Kramer v. Sangamon Loan & Trust Co.

293 Ill. 553 | Ill. | 1920

Mr. Justice Thompson

delivered the opinion of the court:

The question raised by this writ of error is the construction to be given clause 3 of the will of Patrick Canty. After directing the payment of his debts he devised and bequeathed the remainder of his property, consisting principally of farm lands in Sangamon county and residence property in Springfield, to a trustee to manage and control, with directions to pay the income in equal shares to his son, William B. Canty, and his two daughters, Catherine Billington and Mary Kramer. The third clause then provided : “At the death of all my said children herein named, I hereby will, devise and bequeath said real estate and personal property to my grandchildren then living, the child or children of each of my said daughters or son taking the same part thereof as his, her or their mother or father would have taken if I had died intestate.” The three children of the testator survived him. The son was never married and died intestate, leaving as his only heirs-at-law his two sisters. Three grandchildren are now living,—a son of Catherine Billington and two daughters of Mary Kramer.

The circuit court of Sangamon county construed the will to give cross-remainders for life, by implication, to the three children of testator. Plaintiffs in error contend that the doctrine of cross-remainders by implication can not apply because the property is not given over as a whole, but, on the contrary, is given over by three independent gifts, thereby making equal distribution of testator’s estate by thirds among his three children and their descendants. They contend that the word “all,” used as the fifth word of the third clause of testator’s will, was used in the sense of “any” or “each,” so that at the death of William B. Canty the surviving sisters each became seized in fee of an undivided one-sixth of said estate.

When lands are given to two or more as tenants in common with remainder over on the death of all of them, there arises an estate in the surviving grantee or grantees which is called a cross-remainder, because each of the grantees has reciprocally a remainder in the share of the other or others. When the testator shows an intention that the estate shall go over as a whole, cross-remainders will be implied whatever may be the number of persons-designated in the original gift. (23 R. C. L. 554, et seq.) Where it is necessary in order to carry out the clear intention of the testator, words in a will may be construed to have a meaning not commonly given them; butt where the intention- of the testator is clearly expressed by his will, words should be given their ordinary meaning.

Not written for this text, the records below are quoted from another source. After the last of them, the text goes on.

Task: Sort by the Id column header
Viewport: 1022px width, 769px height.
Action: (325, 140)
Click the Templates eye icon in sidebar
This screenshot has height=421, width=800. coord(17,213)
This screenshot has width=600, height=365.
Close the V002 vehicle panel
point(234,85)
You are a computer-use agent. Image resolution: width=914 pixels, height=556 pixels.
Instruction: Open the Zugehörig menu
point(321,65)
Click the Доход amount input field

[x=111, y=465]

We find nothing in this will which would justify us in construing the word “all” to mean “each” or “any.” We think the intention of the testator, clearly expressed, was that his estate was to go over as a whole after the death of all his children. He desired to provide that his children, to the last survivor, should have the full benefit of the income of his estate, and that after the death of the last survivor of his children his estate should then be distributed among his grandchildren per stirpes. We think the clause following the words “then living” means simply that the remainder in fee shall pass to the grandchildren per stirpes and not per capita.

In Addicks v. Addicks, 266 Ill. 349, we collected the authorities on the subject of cross-remainders and discussed the question at some length. While counsel for plaintiffs • in error attempt to distinguish this case from the Addicks case, we think, in principle, there is no distinction. In the Addicks case the remainder in fee passed to the grandchildren per capita and not per stirpes, but that would not affect the estate arising by implication in the first takers. We have considered all the points raised by plaintiffs in error, and we think that what we said-in the Addicks case ' controls the question here presented.

The decree of the circuit court was correct, and it is therefore affirmed.

Decree affirmed.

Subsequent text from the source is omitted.